In the naval academy paper, I believe they said there is a vendor specific Information Element in the management frame of the probe request which sends a unique value tied to that phone, but I haven't been able to find any other reference to that anywhere else on the interwebz... Am I interpreting that correctly?

Specifically, they said:

... the addition of an Apple vendor specific IE was added to all transmitted probe requests. This made identification of iOS 10 Apple devices trivial regardless of the use of MAC address randomization ...... the data field associated with this IE never changes across devices.

For my use case that would be plenty sufficient, even if it doesn't necessarily match the MAC address.

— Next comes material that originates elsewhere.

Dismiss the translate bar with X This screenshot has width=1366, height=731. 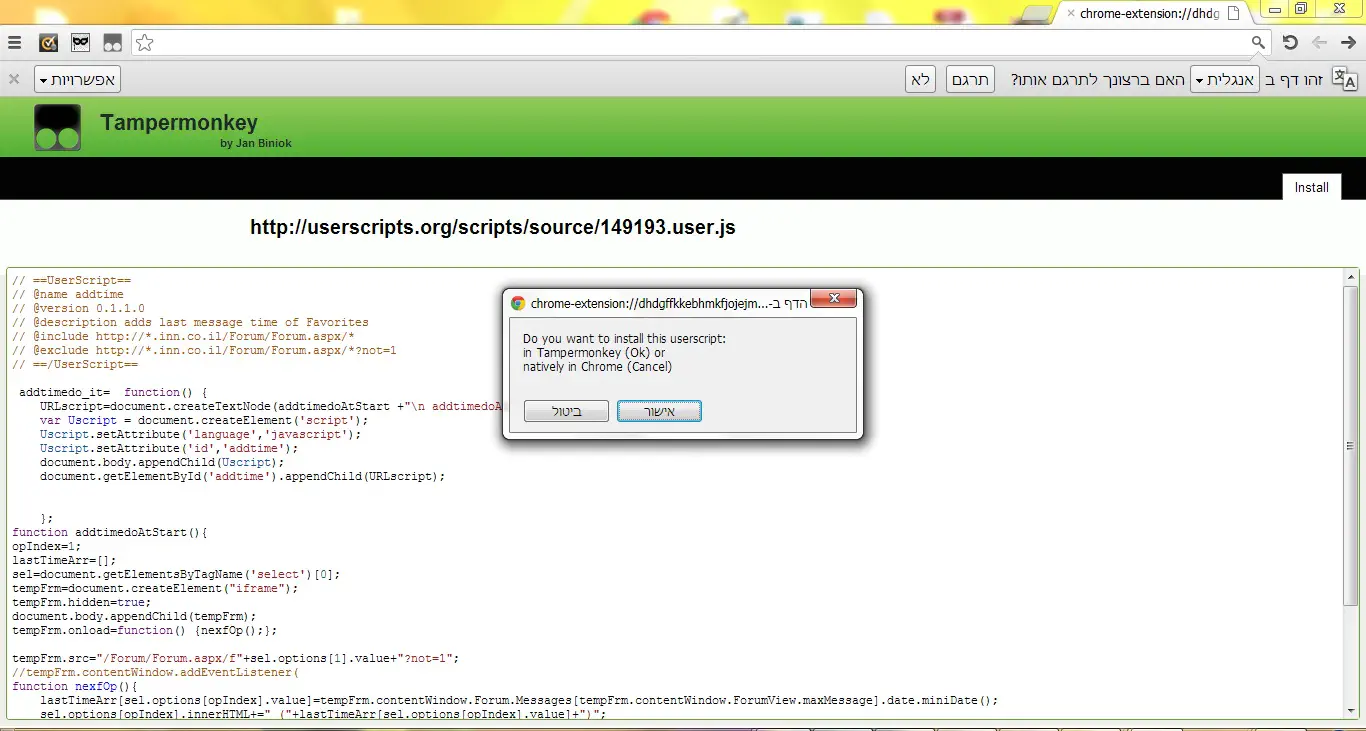(x=14, y=80)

My use case, would actually even be satisfied by being able to identify a small number of known IOS mac addresses in a non-associated environment. Specifically I'm looking to do access control/tracking for known IOS users, without access points nearby.

@Timru - Do you have any sample python code available that you used when you were probing known IOS MAC addresses?

[arihantdaga]

Hello Guys, I wanted to use this for tracking mass gathering in an area during Covid 19 periods and i too faced this issue, almost all my android/ios mobiles are using randomized Mac Ids now. So even if I have only one phone, it'll be counted as 4-5 or 10. The mac address keeps changing randomly when it is not connected to any network. Is there any solution to this problem?

[Timru]

Hey, back when i did my thesis on this i talked to two companies specialized in WiFi tracking/counting and they told me that its not possible to overcome randomization. They get very accurate results using statistical analysis and prediction methods mostly using the vendor identification. Or you simply estimate crowd size based on devices that are not using randomization. So if 10% of your devices are not using randomization then you can predict total amount of phones by multiplying with 10. (very simple example) Or you get some groundtruth data by counting people in your venue manually and then try to predict that data with the number of probe requests you observed..

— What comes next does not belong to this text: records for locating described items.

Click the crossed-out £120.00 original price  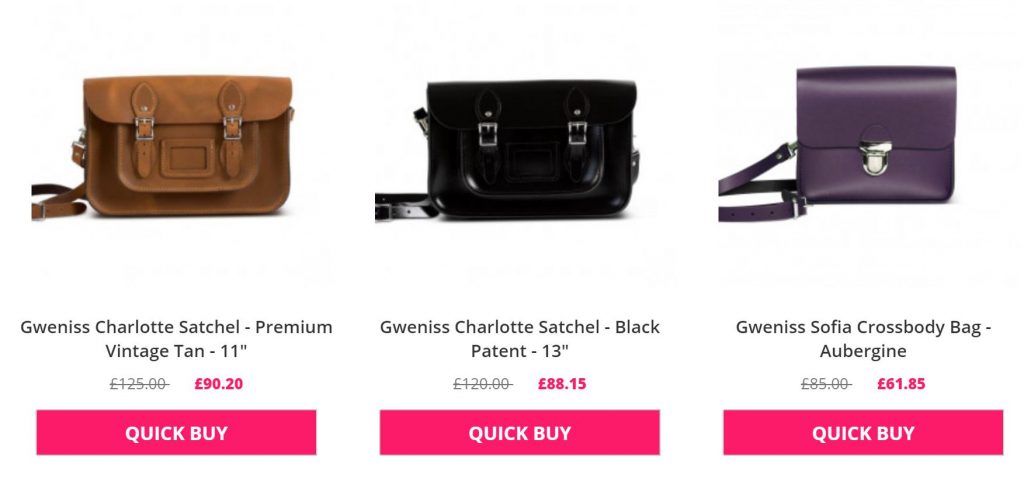click(482, 383)
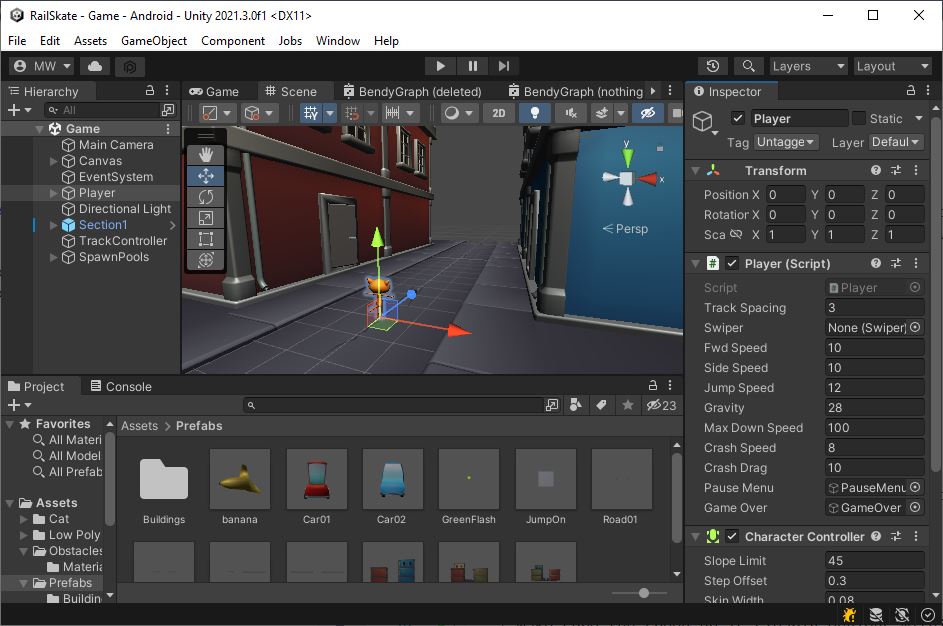The width and height of the screenshot is (943, 626).
Task: Toggle scene lighting bulb icon
Action: (x=535, y=113)
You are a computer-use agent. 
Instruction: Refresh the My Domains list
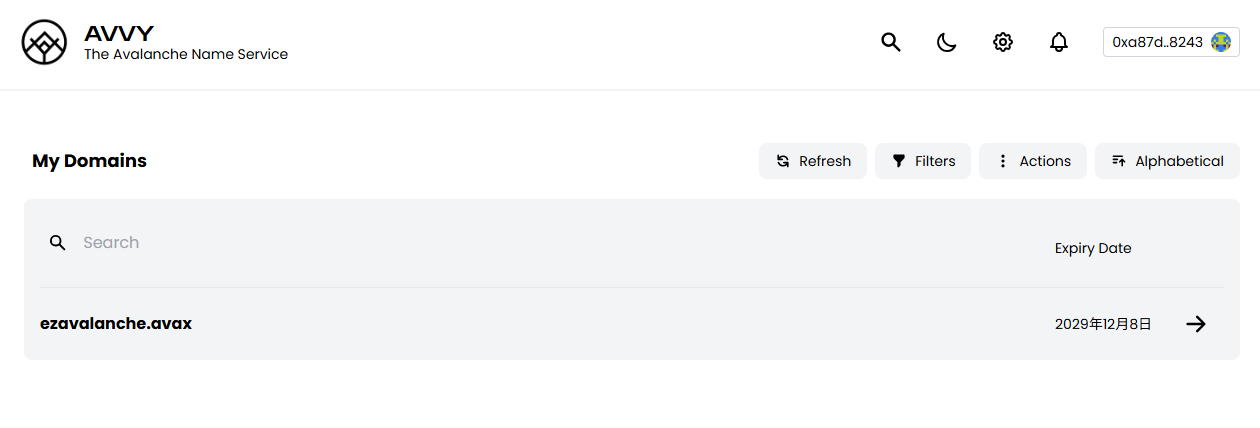pyautogui.click(x=813, y=161)
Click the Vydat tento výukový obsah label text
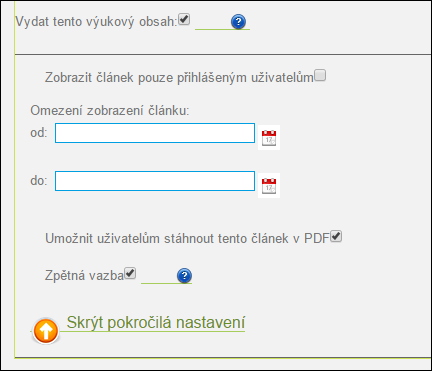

Also not every persons carries a wifi enabled device while some carry multiple devices so its never possible to directly map number of devices to number of people. With MAC randomization you just get more noise and have to model more statistically.

[arihantdaga]

@Timru thanks very much

[gvivekchary]

Can anyone help in sample code for RTS/CTS attack or i want to send RTS frame with one ESP32 and i want a nearest mobile or another ESP32 have to respond with CTS Frame. Can i get any basic code to start with. I got all the theory but not able to figure out the code

[gururise]

With mac address randomization on a significant number of devices now, since the code is only scanning for particular oui's, we are probably grossly underestimating the number of people around.